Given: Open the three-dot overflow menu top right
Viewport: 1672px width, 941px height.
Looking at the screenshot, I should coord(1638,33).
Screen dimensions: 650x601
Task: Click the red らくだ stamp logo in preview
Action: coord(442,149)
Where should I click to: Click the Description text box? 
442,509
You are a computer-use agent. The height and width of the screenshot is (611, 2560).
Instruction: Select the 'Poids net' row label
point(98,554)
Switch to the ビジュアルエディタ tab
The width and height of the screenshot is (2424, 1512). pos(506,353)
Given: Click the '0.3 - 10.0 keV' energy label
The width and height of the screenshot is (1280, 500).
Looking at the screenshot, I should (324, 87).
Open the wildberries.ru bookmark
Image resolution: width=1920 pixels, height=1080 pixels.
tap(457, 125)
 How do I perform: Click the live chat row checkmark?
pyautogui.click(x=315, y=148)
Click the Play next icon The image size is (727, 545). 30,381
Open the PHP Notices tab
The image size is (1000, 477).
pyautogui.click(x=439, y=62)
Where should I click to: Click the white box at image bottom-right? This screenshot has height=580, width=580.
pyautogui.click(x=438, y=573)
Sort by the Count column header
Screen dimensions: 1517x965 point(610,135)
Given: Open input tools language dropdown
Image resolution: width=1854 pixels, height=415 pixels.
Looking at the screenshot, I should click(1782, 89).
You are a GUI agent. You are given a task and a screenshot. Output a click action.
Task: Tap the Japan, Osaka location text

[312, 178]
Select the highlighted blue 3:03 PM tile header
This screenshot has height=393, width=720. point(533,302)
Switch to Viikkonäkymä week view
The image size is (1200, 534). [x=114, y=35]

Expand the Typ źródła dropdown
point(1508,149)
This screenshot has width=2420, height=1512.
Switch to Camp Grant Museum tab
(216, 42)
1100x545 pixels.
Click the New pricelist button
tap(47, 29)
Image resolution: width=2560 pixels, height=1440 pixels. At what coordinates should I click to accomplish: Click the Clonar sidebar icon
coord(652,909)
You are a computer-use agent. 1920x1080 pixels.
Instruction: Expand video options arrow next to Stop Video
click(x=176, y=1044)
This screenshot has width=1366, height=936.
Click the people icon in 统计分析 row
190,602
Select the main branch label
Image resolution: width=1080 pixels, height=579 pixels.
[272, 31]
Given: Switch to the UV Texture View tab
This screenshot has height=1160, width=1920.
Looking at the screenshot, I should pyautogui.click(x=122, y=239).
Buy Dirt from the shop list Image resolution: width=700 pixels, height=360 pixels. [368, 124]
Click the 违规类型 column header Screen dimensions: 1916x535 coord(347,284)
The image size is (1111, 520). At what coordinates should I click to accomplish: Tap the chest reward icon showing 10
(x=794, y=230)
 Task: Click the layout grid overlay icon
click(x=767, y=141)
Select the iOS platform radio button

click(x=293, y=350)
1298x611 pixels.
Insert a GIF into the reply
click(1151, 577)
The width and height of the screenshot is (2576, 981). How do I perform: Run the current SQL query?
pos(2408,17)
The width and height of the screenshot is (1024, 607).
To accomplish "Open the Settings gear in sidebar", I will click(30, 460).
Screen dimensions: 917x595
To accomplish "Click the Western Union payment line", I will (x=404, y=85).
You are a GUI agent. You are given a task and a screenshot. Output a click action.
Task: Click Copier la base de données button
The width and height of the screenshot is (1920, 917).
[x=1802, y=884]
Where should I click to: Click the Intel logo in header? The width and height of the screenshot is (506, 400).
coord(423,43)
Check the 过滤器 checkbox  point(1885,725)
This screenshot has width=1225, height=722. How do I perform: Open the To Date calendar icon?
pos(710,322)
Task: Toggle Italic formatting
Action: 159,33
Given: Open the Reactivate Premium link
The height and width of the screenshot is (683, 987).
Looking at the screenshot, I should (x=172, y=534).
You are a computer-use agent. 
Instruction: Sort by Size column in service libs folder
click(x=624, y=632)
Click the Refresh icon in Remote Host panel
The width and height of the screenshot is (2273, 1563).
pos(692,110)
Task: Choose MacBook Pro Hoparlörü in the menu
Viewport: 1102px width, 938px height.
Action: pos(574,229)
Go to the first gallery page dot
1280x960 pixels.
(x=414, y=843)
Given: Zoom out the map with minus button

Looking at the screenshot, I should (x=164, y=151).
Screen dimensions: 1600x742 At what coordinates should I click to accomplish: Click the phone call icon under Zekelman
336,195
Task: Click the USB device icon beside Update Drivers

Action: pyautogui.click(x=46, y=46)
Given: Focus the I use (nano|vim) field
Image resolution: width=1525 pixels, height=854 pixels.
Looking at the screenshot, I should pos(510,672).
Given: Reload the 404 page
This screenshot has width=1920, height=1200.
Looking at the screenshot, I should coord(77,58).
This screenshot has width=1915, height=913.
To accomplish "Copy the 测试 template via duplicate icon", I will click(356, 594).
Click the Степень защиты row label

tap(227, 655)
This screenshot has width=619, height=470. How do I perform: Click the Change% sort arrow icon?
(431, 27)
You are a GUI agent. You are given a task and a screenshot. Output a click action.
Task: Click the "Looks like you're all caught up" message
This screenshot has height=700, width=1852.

* * * * *

#### Description of the task
Reproduce the records above verbatim, beginning with the line that contains "Task: Click the layout grid overlay icon" and continuing through the line that contains "(x=414, y=843)", with both of those lines included.

#### Solution to the exercise
 Task: Click the layout grid overlay icon
click(x=767, y=141)
Select the iOS platform radio button

click(x=293, y=350)
1298x611 pixels.
Insert a GIF into the reply
click(1151, 577)
The width and height of the screenshot is (2576, 981). How do I perform: Run the current SQL query?
pos(2408,17)
The width and height of the screenshot is (1024, 607).
To accomplish "Open the Settings gear in sidebar", I will click(30, 460).
Screen dimensions: 917x595
To accomplish "Click the Western Union payment line", I will (x=404, y=85).
You are a GUI agent. You are given a task and a screenshot. Output a click action.
Task: Click Copier la base de données button
The width and height of the screenshot is (1920, 917).
[x=1802, y=884]
Where should I click to: Click the Intel logo in header? The width and height of the screenshot is (506, 400).
coord(423,43)
Check the 过滤器 checkbox  point(1885,725)
This screenshot has width=1225, height=722. How do I perform: Open the To Date calendar icon?
pos(710,322)
Task: Toggle Italic formatting
Action: 159,33
Given: Open the Reactivate Premium link
The height and width of the screenshot is (683, 987).
Looking at the screenshot, I should (x=172, y=534).
You are a computer-use agent. 
Instruction: Sort by Size column in service libs folder
click(x=624, y=632)
Click the Refresh icon in Remote Host panel
The width and height of the screenshot is (2273, 1563).
pos(692,110)
Task: Choose MacBook Pro Hoparlörü in the menu
Viewport: 1102px width, 938px height.
Action: pos(574,229)
Go to the first gallery page dot
1280x960 pixels.
(x=414, y=843)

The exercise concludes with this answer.